··· Provided entries ···

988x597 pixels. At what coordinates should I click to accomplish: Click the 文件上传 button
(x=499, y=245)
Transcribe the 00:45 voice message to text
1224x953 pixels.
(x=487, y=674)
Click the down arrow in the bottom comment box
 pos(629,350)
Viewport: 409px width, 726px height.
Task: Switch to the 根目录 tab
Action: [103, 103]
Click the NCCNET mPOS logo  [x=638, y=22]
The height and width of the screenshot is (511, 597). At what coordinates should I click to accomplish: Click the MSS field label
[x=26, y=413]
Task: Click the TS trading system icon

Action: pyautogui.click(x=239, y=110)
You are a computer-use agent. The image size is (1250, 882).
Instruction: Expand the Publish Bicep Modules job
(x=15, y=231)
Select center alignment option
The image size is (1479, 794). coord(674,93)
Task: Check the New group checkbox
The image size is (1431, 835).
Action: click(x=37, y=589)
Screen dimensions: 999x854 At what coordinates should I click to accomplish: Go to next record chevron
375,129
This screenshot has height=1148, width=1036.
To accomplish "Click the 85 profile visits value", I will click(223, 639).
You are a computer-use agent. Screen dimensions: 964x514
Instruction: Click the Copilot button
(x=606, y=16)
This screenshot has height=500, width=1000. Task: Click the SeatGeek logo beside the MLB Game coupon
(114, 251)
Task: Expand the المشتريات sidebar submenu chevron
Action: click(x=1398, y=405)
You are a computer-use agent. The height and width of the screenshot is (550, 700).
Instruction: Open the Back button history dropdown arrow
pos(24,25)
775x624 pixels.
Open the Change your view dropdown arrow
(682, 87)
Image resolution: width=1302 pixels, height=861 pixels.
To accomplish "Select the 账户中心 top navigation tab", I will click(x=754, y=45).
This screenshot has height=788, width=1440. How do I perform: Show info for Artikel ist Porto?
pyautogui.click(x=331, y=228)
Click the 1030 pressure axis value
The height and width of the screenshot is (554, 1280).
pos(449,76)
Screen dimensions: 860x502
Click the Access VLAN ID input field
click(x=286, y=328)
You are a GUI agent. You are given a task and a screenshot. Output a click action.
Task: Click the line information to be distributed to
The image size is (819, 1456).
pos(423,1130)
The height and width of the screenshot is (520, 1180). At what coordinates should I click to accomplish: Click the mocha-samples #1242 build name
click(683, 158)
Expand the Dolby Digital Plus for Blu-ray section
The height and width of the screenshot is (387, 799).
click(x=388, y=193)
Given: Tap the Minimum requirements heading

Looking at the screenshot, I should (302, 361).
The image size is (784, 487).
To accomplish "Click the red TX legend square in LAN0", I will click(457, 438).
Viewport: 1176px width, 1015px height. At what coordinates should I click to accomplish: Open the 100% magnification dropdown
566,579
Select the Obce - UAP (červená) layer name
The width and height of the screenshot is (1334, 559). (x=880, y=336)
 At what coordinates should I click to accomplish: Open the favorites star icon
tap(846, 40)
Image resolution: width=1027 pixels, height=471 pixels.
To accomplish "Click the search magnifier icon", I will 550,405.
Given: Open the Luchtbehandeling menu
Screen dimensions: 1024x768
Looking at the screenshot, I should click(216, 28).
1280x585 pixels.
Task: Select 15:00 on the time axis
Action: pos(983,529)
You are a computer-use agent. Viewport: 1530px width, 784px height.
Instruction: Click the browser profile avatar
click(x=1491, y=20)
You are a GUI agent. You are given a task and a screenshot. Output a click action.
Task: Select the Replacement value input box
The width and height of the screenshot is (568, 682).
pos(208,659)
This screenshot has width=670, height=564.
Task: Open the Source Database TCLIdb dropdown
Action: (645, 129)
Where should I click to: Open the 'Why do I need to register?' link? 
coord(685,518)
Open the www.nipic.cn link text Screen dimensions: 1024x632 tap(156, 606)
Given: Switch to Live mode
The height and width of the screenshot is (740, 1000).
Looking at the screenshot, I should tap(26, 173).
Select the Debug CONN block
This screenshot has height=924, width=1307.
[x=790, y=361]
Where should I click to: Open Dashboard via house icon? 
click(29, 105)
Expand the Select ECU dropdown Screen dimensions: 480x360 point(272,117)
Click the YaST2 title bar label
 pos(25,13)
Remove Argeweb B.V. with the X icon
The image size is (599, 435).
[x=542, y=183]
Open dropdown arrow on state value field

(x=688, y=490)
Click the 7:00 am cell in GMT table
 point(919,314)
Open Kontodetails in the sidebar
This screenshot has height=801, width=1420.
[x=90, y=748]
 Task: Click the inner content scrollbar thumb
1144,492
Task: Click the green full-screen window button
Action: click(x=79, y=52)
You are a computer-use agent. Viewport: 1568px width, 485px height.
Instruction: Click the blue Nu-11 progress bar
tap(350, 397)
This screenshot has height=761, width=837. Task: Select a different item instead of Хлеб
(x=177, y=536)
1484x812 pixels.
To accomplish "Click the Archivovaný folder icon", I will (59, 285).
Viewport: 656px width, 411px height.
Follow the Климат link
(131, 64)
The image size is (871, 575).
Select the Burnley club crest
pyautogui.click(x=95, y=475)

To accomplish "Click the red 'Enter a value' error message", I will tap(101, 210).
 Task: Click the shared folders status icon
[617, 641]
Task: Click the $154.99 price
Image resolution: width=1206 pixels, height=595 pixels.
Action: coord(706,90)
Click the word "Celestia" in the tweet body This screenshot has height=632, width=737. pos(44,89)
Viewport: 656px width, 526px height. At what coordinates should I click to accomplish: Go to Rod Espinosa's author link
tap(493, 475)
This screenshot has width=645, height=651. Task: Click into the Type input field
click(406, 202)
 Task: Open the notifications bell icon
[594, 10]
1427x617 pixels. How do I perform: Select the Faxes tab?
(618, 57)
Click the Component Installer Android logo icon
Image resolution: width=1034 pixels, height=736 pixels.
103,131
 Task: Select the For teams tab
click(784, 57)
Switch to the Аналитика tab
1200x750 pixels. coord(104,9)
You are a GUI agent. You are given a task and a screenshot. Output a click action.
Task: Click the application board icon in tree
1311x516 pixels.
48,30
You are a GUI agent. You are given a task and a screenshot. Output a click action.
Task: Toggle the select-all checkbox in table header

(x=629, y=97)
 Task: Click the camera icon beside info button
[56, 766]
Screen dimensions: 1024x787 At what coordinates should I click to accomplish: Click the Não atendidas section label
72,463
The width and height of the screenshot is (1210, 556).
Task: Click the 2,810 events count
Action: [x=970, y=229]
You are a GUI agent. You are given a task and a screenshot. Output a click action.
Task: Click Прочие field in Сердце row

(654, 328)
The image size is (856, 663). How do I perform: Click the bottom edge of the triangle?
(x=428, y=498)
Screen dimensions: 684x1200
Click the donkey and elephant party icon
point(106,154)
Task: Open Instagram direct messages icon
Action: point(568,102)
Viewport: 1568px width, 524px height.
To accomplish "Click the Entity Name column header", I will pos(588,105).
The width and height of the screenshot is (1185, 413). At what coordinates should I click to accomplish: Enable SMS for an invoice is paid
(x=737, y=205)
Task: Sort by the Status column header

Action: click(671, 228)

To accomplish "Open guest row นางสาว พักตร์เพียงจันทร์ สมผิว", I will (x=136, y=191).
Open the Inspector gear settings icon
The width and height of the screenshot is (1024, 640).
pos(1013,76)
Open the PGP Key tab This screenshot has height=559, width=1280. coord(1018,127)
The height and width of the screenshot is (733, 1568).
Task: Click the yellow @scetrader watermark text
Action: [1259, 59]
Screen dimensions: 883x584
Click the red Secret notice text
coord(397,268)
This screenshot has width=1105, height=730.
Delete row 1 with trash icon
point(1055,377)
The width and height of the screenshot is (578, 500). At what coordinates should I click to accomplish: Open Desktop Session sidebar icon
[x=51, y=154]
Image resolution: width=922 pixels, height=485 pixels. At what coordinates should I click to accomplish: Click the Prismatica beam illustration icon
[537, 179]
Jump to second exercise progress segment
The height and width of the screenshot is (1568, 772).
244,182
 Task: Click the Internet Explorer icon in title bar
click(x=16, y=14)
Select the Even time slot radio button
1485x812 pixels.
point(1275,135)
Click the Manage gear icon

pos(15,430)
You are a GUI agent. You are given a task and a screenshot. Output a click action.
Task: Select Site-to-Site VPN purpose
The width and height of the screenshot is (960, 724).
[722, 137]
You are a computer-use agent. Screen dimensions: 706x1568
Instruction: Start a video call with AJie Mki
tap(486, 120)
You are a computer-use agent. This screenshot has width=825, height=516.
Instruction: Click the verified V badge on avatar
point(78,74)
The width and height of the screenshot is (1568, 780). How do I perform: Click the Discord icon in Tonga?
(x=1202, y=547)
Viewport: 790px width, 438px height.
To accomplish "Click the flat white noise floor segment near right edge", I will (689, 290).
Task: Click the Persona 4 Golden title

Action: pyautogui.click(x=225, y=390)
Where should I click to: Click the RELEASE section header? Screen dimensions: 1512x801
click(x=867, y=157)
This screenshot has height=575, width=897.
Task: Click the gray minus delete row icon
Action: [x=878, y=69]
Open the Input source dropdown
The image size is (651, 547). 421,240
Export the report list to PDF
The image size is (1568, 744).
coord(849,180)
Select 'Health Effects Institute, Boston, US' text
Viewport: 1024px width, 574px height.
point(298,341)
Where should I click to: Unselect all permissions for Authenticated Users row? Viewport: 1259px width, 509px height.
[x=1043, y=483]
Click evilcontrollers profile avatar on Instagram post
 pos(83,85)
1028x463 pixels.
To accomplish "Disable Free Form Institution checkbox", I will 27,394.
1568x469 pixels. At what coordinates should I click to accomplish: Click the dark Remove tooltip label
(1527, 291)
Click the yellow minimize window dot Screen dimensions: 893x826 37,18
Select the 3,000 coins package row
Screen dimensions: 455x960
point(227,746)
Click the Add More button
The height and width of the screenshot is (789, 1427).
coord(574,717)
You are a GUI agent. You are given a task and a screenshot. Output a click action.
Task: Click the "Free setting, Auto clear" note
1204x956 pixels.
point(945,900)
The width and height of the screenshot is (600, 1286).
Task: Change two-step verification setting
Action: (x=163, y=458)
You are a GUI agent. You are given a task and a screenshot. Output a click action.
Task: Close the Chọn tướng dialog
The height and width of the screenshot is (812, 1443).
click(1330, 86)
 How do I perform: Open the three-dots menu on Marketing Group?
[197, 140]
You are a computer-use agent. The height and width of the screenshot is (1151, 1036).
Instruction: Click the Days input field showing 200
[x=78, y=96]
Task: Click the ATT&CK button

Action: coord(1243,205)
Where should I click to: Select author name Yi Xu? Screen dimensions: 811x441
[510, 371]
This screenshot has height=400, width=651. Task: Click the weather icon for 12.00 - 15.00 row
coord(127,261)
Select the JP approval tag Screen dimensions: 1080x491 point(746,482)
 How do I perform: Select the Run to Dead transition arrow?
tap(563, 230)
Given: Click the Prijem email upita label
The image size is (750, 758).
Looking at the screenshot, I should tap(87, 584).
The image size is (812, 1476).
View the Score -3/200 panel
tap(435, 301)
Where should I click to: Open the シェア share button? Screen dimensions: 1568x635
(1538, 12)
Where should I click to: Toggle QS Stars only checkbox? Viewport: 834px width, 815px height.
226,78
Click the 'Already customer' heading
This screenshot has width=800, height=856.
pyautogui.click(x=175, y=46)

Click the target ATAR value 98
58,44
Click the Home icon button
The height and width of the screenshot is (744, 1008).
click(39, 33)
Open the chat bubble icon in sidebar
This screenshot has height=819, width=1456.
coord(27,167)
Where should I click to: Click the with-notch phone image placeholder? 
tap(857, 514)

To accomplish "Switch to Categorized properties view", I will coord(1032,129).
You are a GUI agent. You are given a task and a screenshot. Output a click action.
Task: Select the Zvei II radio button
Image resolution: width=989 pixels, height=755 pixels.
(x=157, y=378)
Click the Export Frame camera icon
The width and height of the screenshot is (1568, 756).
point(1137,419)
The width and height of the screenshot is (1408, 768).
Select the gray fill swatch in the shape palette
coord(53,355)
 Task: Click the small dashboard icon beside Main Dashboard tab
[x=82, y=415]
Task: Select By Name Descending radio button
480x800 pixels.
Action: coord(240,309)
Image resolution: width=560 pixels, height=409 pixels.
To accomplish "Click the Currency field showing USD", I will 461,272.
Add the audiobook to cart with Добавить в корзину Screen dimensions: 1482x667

···

Return, unchanged, the run of lines above that opens with the line containing "The height and width of the screenshot is (740, 1000)." and closes with the line containing "Remove Argeweb B.V. with the X icon". Include both.

Exercise result
The height and width of the screenshot is (740, 1000).
Looking at the screenshot, I should tap(26, 173).
Select the Debug CONN block
This screenshot has height=924, width=1307.
[x=790, y=361]
Where should I click to: Open Dashboard via house icon? 
click(29, 105)
Expand the Select ECU dropdown Screen dimensions: 480x360 point(272,117)
Click the YaST2 title bar label
 pos(25,13)
Remove Argeweb B.V. with the X icon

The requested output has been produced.